Secretos para pintar:


-Montar el bastidor, clavar la tela.
-Sumergir el lienzo en la niebla.
-Dejar que la humedad se condense.
-Dejar que aparezcan las flores de escarcha.
-Petalear sin fin con el pincel, partiendo de una esquina.
-Racimear en el aire, llegando a rozar a veces la superficie del lienzo.
-Pintar despintando.
-Manchar lavando, hasta restablecer con la pintura la presencia inmaculada de la tela.
-Girar el cuadro 90 grados.
-Esperar leyendo en busca del tiempo perdido.
-Abrir la lata del negro y asomarse a su abismo.
-Ver la propia vida pasar como hojas cayendo.
-Trazar y encontrar, al mismo tiempo, formas distintas de tachar lo trazado.
-Sentir que existe una correspondencia entre esa re-escritura y el devenir de la Naturaleza.
-Pintar con tintura de Giobert, por el puro placer del palimpsesto -¡qué miedo!
-Aplicar el color por su musicalidad: el negro niega, el verde arde, el rosa besa, el azul claro asciende
como un chorro invertido.
-Pintar pensando que el cuadro es una partitura.
-Voltear nuevamente 90 grados y dejar que lo claro penetre en lo oscuro sin mezclarse.
-Guardar silencio y celebrar esa belleza que se hace sola por el lento escurrir de la pintura.
-Esperar leyendo la evolución de las especies.
-Empapar el cuadro con el aqua vitae para transmutar su plomo en sabiduría.

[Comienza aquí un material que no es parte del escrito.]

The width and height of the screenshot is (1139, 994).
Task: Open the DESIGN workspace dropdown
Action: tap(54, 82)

-Separar y volver a unir, construyendo espacios exfoliables, tomando como modelo un bloque de
mica.
-Respetar la naturaleza fluida de la pintura. Su rápida absorción y su lenta oxidación.
-De noche, volver a dejar el cuadro expuesto a la intemperie, extendido sobre la hierba, para que se
vaya empapando del plateado rocío.
-Girar 90 grados
-Concentrar el cielo en una gota de pintura y aplicarla en el lugar preciso.

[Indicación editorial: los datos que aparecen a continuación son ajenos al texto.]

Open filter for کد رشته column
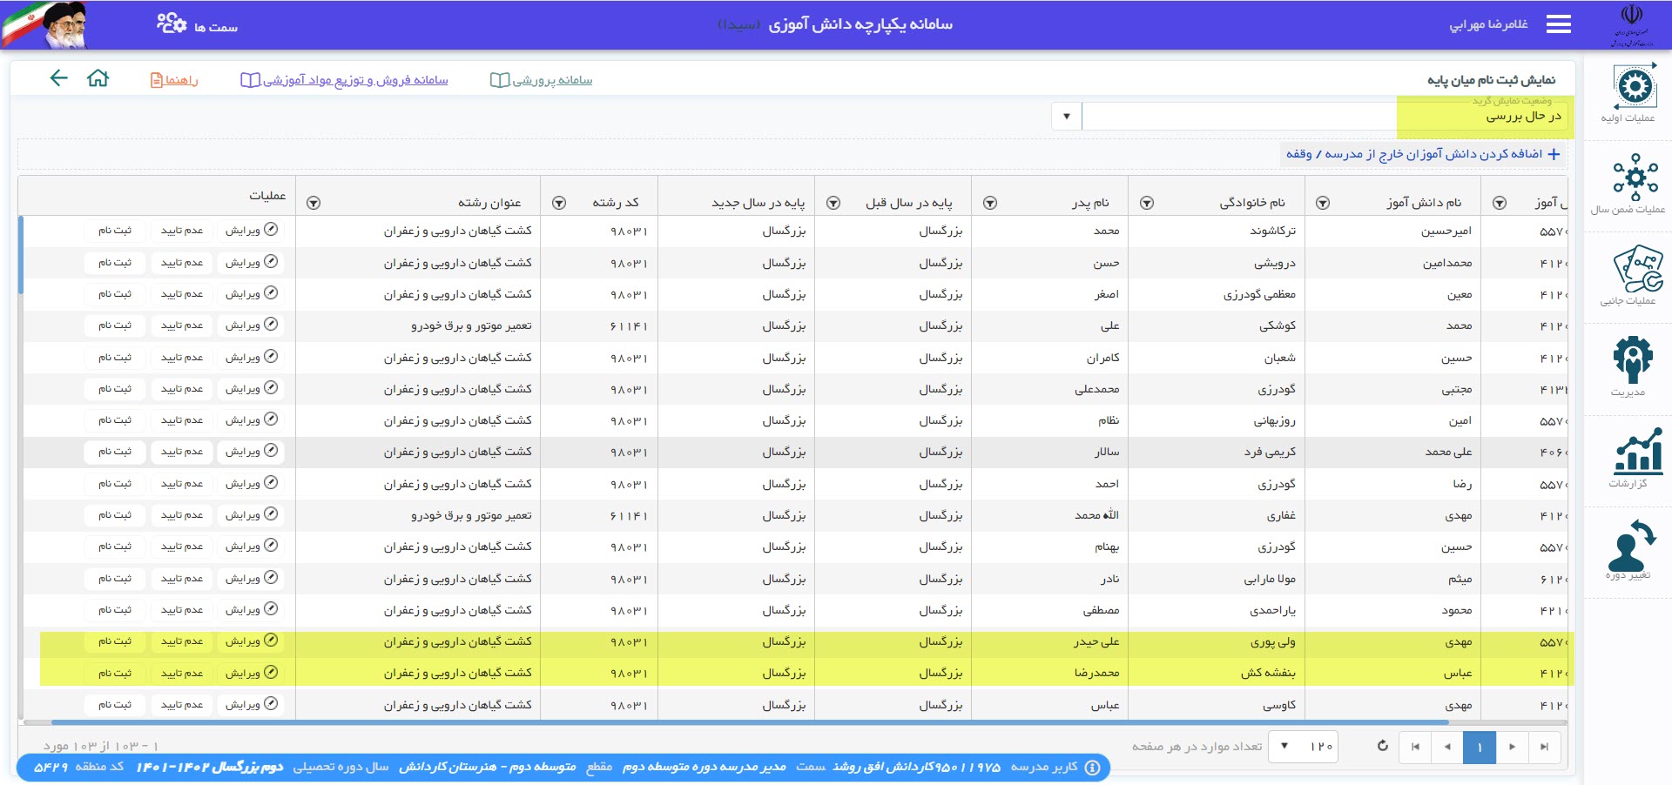 pos(559,203)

-Abrir al azar un bote de pintura, empapar la brocha y restregar tachando hasta que se agote su
carga.
-Si alguna de tus manchas parece el contorno de un continente, cubrirla con pámpanos y palmeras.
-Recordar la estructura de la espuma de las olas y bosquejar a su imagen un cortinaje, con sus
flecos, borlas y ribetes.
-Abrirse camino con la imaginación y situarse al otro lado del telón.
-Intentar transmitir formalmente la sensación viscosa de paso del tiempo -tal y como afirma
Brodsky a propósito de la poesía de Mandelstam.
-Dar por terminada la sesión en el momento en que el diablo se haya ido.